=== What this exercise asks ===
1 – Please write down everything in the prisoner-release article from "A total of 887" down to "facility, Wadsworth said.", copying it word for word.
2 – Continue the article on the release of Iraqi prisoners from the point where it stops.

Published January 13, 2015
Coalition forces have released nearly 900 Iraqi prisoners, beginning the process of sorting through the thousands detained in the month-old war, a U.S. defense official said Friday.
"We stated from the beginning that we don't want to hold anybody any longer than absolutely necessary," said Maj. Ted Wadsworth, a Pentagon spokesman. "The process of sorting people to determine their status has begun."
Those released were determined to be noncombatants, he said, meaning they did not engage in hostile acts during the war and were not part of a military force.
For instance, they may have been civilians caught up in the fighting, Wadsworth said, adding that warring forces have the right and the obligation to take from the battlefield anyone who is a risk to security or who may be in harm's way.
A total of 887 prisoners that had been held in the southern city of Umm Qasr — some in a British camp and others in an American camp — have been released, the bulk in the last two weeks, Wadsworth said.
The number of prisoners remaining there — now all combined under U.S. control — is 6,850 prisoners, he said. An unknown number of additional prisoners are at temporary holding facilities elsewhere or still with the military units that captured them, and their number will not be added to the total until they make there way to the Umm Qasr facility, Wadsworth said.
A tent city that could hold up to 24,000 prisoners is being constructed in the city.

=== Source material ===
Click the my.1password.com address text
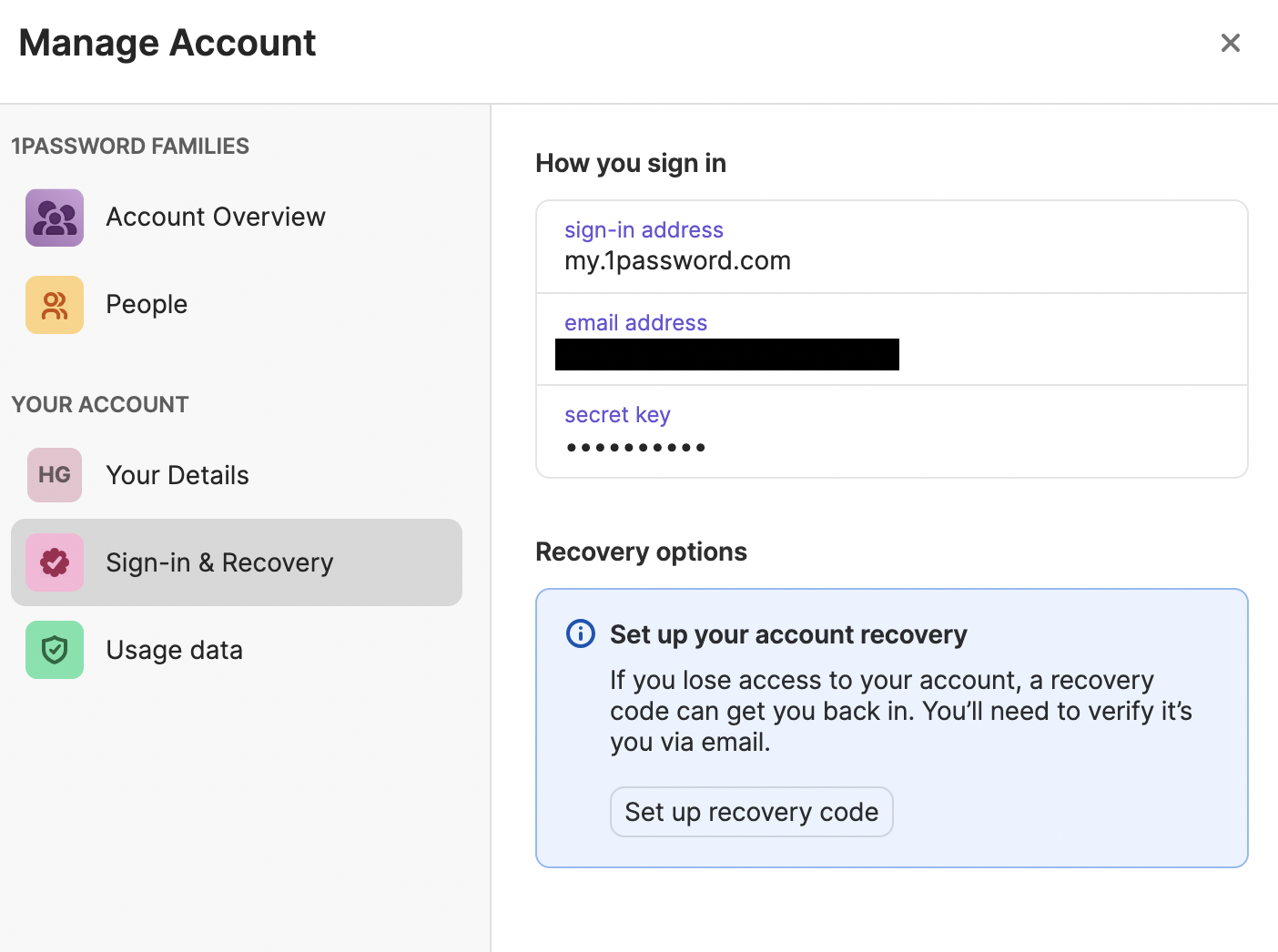 point(677,260)
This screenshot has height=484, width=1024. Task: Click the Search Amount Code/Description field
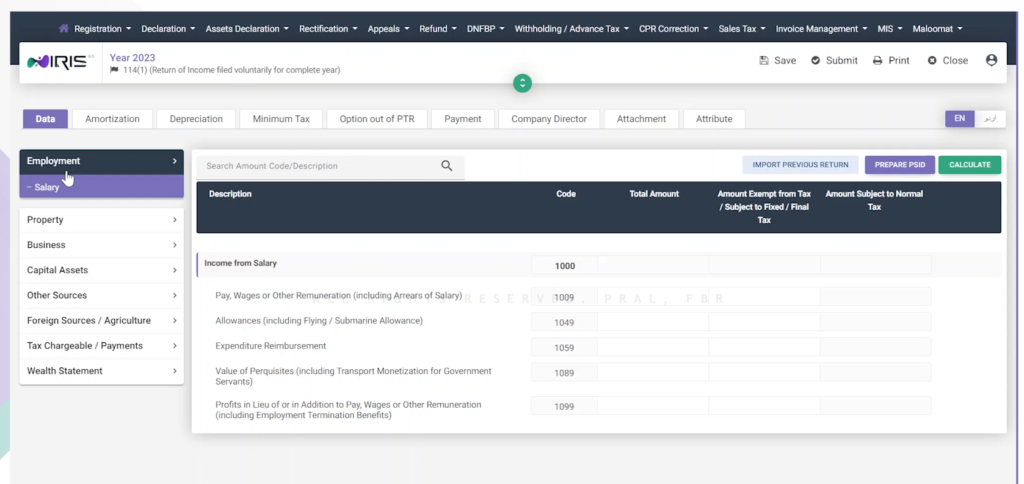[x=315, y=166]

=== Task-by-task answers ===
1 –
A total of 887 prisoners that had been held in the southern city of Umm Qasr — some in a British camp and others in an American camp — have been released, the bulk in the last two weeks, Wadsworth said.
The number of prisoners remaining there — now all combined under U.S. control — is 6,850 prisoners, he said. An unknown number of additional prisoners are at temporary holding facilities elsewhere or still with the military units that captured them, and their number will not be added to the total until they make there way to the Umm Qasr facility, Wadsworth said.

2 –
An interrogation facility also is planned, officials have said, adding that not all prisoners have been identified and that they hope to get intelligence from some.
Authorities also had problems obtaining the true identities of terror suspects from the counter-terror war in Afghanistan. Several hundred are still being held at the U.S. Naval base at Guantanamo Bay Cuba.
There are no current plans to send prisoners to the facility in Guantanamo, officials have said.
Among the prisoner held at Umm Qasr, defense officials have said there are a number of high-ranking officers. And in recent days, the capture of some high-level officials have been announced by war commanders.
Defense officials hope to get information from them that might lead to the discovery of weapons of mass destruction which the Bush administration says the fallen regime of Saddam Hussein had — and which was part of the justification for war.
International conventions allow that the prisoners can be held until the end of hostilities. The Bush administration also has said it will prosecute Iraqi leaders who committed war crimes against American soldiers in this campaign and the Persian Gulf War of 1991.
Meanwhile, the coalition continues to take more prisoners, pressing its hunt for former leaders of the Iraqi regime as well as weapons and securing Baghdad.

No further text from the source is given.